▶ Excerto apresentado
######

O conhecimento a posteriori e a priori são modalidades epistémicas. Uma proposição é conhecível a priori se, e só se, pode ser conhecida sem o concurso da experiência empírica. Assim, 2 + 2 = 4 é uma proposição conhecível a priori porque posso conhecê-la recorrendo unicamente ao pensamento. Mas para saber que a água é H2O tenho de me socorrer da experiência empírica — não posso fazê-lo recorrendo unicamente ao pensamento. Dada a definição de analiticidade [uma frase é uma verdade analítica se, e só se, o significado das palavras que nela ocorrem e a sua sintaxe for suficiente para saber que é verdadeira], é fácil perceber que todas as frases analíticas exprimem proposições conhecíveis a priori. Pois se para saber o valor de verdade de uma frase analítica basta reflectir sobre o significado das palavras e a sintaxe da frase, isso significa que não é necessário recorrer à experiência empírica para identificar como verdadeira a proposição expressa.
Todo o conhecimento proposicional é uma relação entre um agente cognitivo e uma proposição que é por ele conhecida. Logo, também o conhecimento a priori é uma relação entre um agente cognitivo e uma proposição que é por ele conhecida. Assim, um modo mais rigoroso de definir conhecimento a priori é o seguinte:
Uma dada proposição é conhecível a priori por um dado agente cognitivo se, e só se, esse agente pode conhecer essa proposição sem recorrer à experiência empírica.
Posto isto, considere-se as seguintes duas frases:
1) Se Sócrates era um ser humano, era um ser humano.
2) Sócrates era mais pesado do que Platão.
Os recursos envolvidos para poder conhecer o valor de verdade destas frases diferem substancialmente. No primeiro caso, basta raciocinar; no segundo, é preciso recolher informações históricas sobre Sócrates e Platão. No primeiro caso, o agente cognitivo limita-se a pensar; no segundo, é preciso consultar documentos, testemunhos e estudos.

######

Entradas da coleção
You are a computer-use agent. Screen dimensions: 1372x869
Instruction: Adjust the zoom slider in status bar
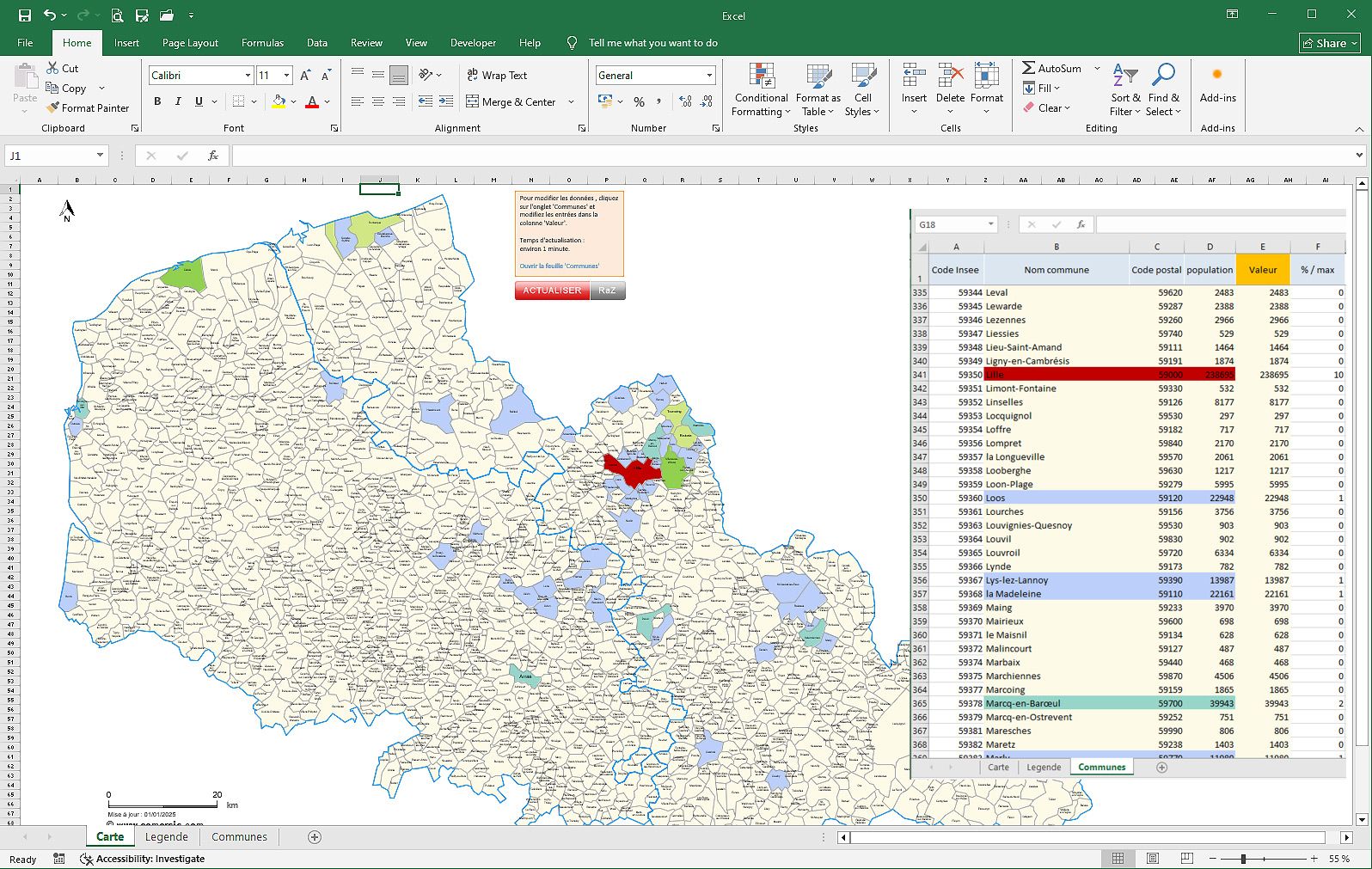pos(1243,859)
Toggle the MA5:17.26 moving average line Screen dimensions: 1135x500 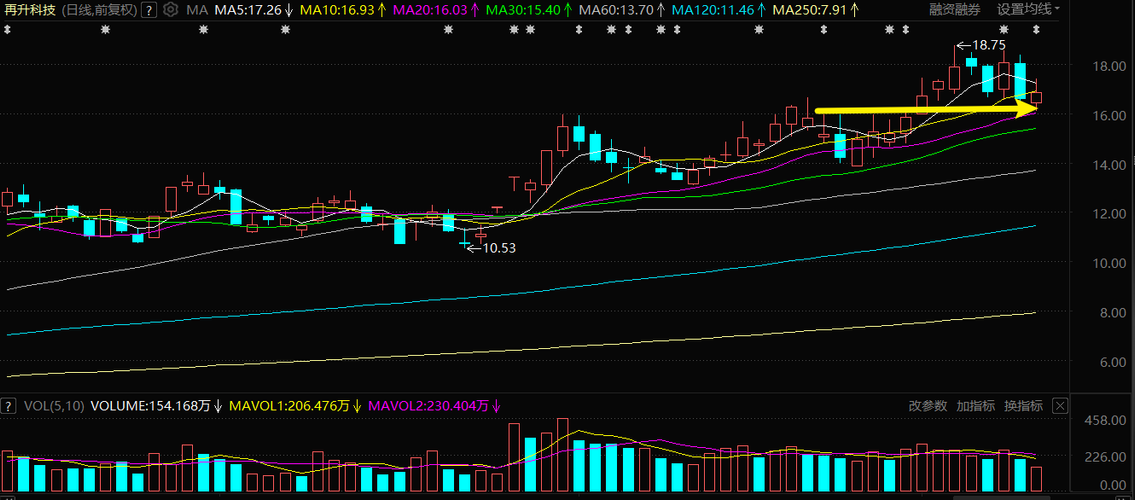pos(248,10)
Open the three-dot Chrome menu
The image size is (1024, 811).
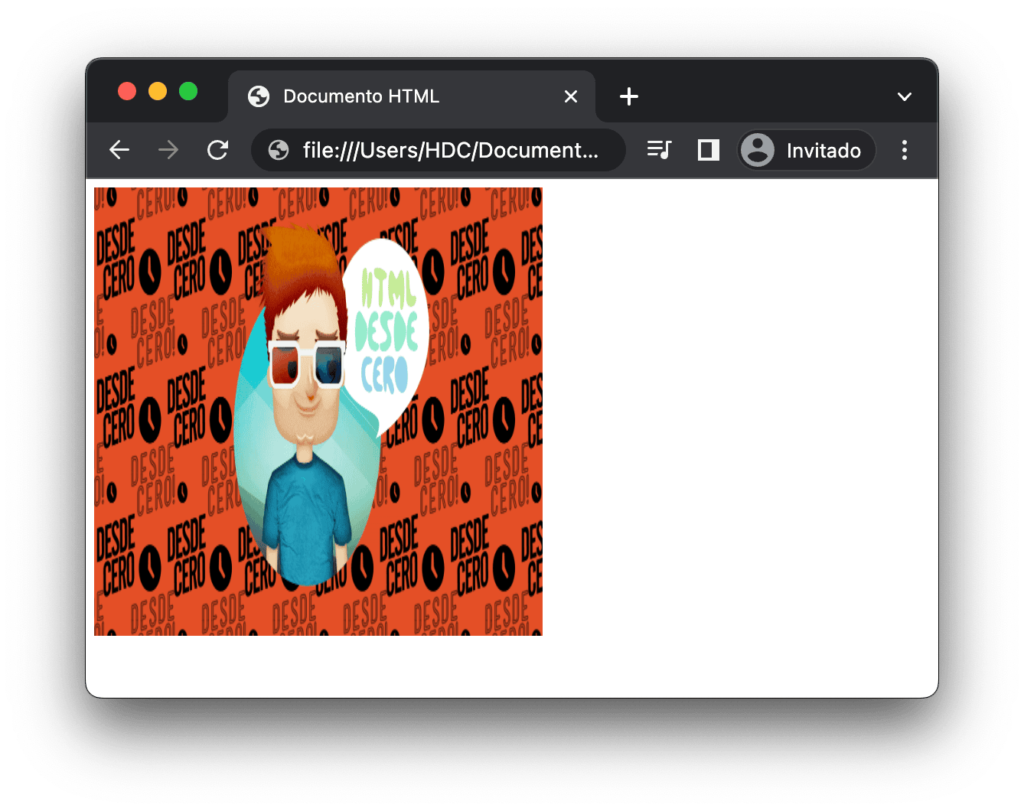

######

▶ Tarefa proposta 1
No texto sobre o conhecimento a priori, troque "agente cognitivo" por "sujeito epistémico" e reproduza o trecho entre "Todo o conhecimento" e "à experiência empírica.", inclusive.
▶ Tarefa proposta 2
Transcreva dos registos as linhas que vão da que contém "Open the three-dot Chrome menu" até ao fim dos registos, inclusive, deixando as imagens de fora.

▶ Resultado obtido 1
Todo o conhecimento proposicional é uma relação entre um sujeito epistémico e uma proposição que é por ele conhecida. Logo, também o conhecimento a priori é uma relação entre um sujeito epistémico e uma proposição que é por ele conhecida. Assim, um modo mais rigoroso de definir conhecimento a priori é o seguinte:
Uma dada proposição é conhecível a priori por um dado sujeito epistémico se, e só se, esse agente pode conhecer essa proposição sem recorrer à experiência empírica.

▶ Resultado obtido 2
Open the three-dot Chrome menu
The image size is (1024, 811).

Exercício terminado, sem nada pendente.